Ah, and this one, the best one, his mother standing before a long surfboard stuck in the sands of Waikiki Beach, where she’d been taught to ride the w
aves by Duke Kahanamoku himself. She was lean and lovely and faced the camera with a bravado that made him stare. This was his mother, the great friend of his youth.
He was going to be late for his appointment. It was Friday afternoon, and if he didn’t go now he’d have to wait till Monday. The thought of not getting out touched him with a kind of panic. He stood over his mother and looked down at her thin white hair, a mist above her scalp. Her shoulders rose and fell with the shallow rasp of her breathing. He whispered to her. Waited, whispered again. Nothing.
On his way out he stopped in the staff room and asked Feliz, the young woman on duty, to look in now and then and feed his mother some ice chips if she woke up before he returned.
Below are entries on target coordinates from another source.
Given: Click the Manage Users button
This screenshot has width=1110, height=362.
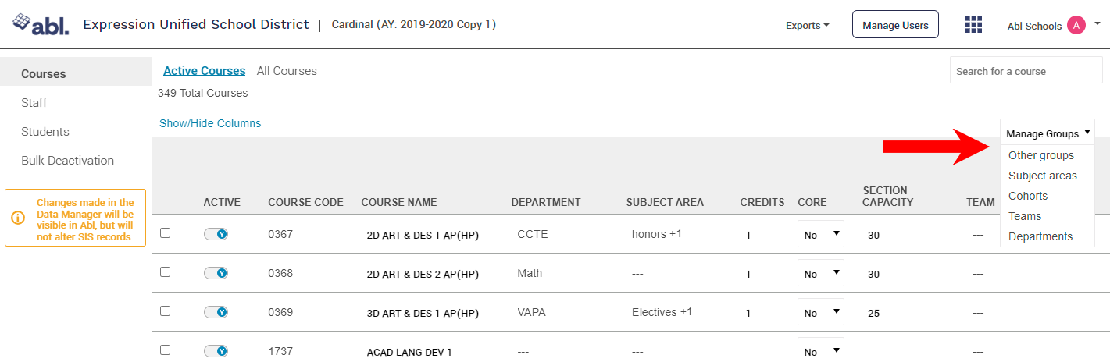Looking at the screenshot, I should (895, 25).
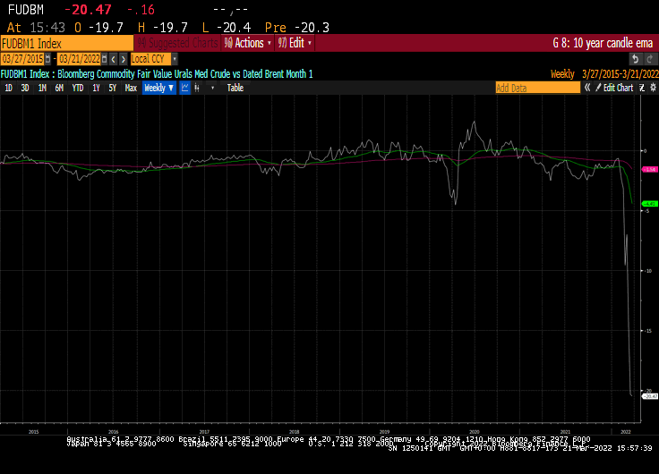Screen dimensions: 659x474
Task: Open the Edit menu
Action: click(x=295, y=43)
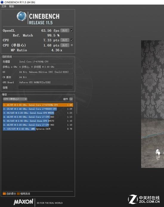Run the CPU benchmark with 执行
The height and width of the screenshot is (207, 164).
tap(65, 40)
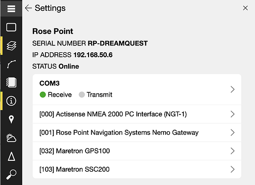Open Rose Point Nemo Gateway device

(x=137, y=132)
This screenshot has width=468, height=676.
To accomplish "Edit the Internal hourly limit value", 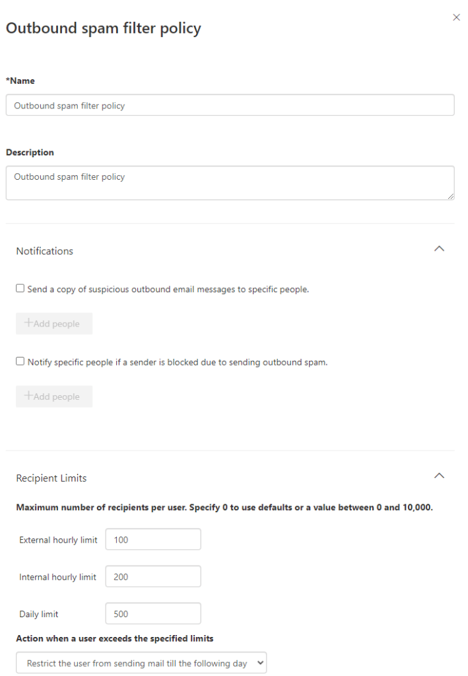I will click(x=152, y=577).
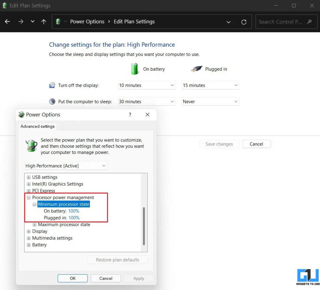
Task: Collapse the Processor power management section
Action: click(x=28, y=197)
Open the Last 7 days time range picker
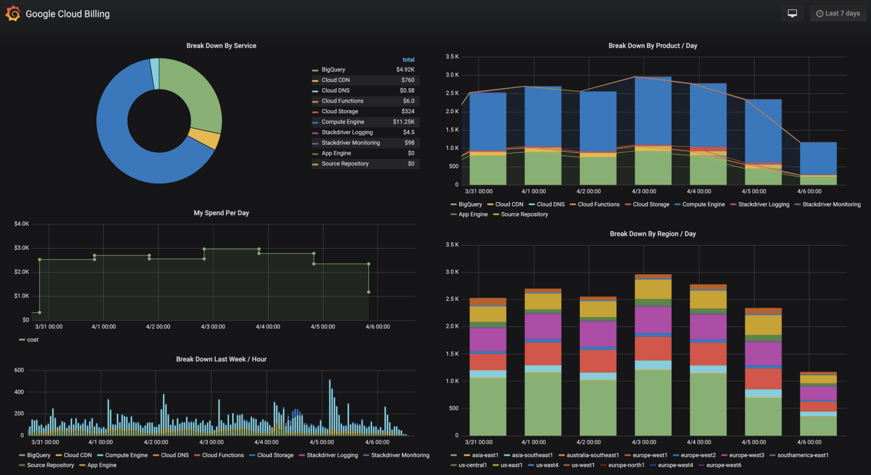 click(837, 12)
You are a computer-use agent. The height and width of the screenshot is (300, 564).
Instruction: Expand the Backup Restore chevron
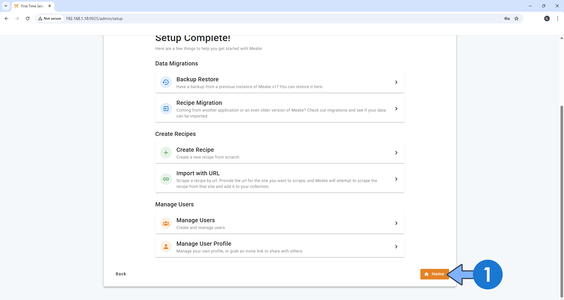[x=396, y=82]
She agreed, but he could feel her resentment. She was new on the staff and afraid of his mother’s wasted body, as he was; he’d seen her timidity that morning when the two of them sponged his mother down, and he supposed she’d seen his.
“Please,” he said. “I won’t be gone long.”
“Yes, okay,” she said, but she would not meet his eyes.
Christ, it was good busting out of there—firing up the lollipop-red Miata he’d rented and gunning it out of the parking lot, the sun on his face. The travel agent who’d booked his flight to Miami had gotten him a bargain rate on a midsize Buick sedan, but once he stepped out of the terminal and into the warm twilight he was overcome by the idea of a convertible; and when he went back inside and the beautiful Latina at the counter mentioned she had a Miata available, he took it without hesitation, though it was ridiculously overpriced and, given the occasion, maybe a little festive.
He’d never driven a sports car before. He liked being close to the road and open to the sky, feeling the velvety sea air wash over him. During his hours in the darkened, lavender-scented apartment he was aware of the car outside and the thought of it pleased him.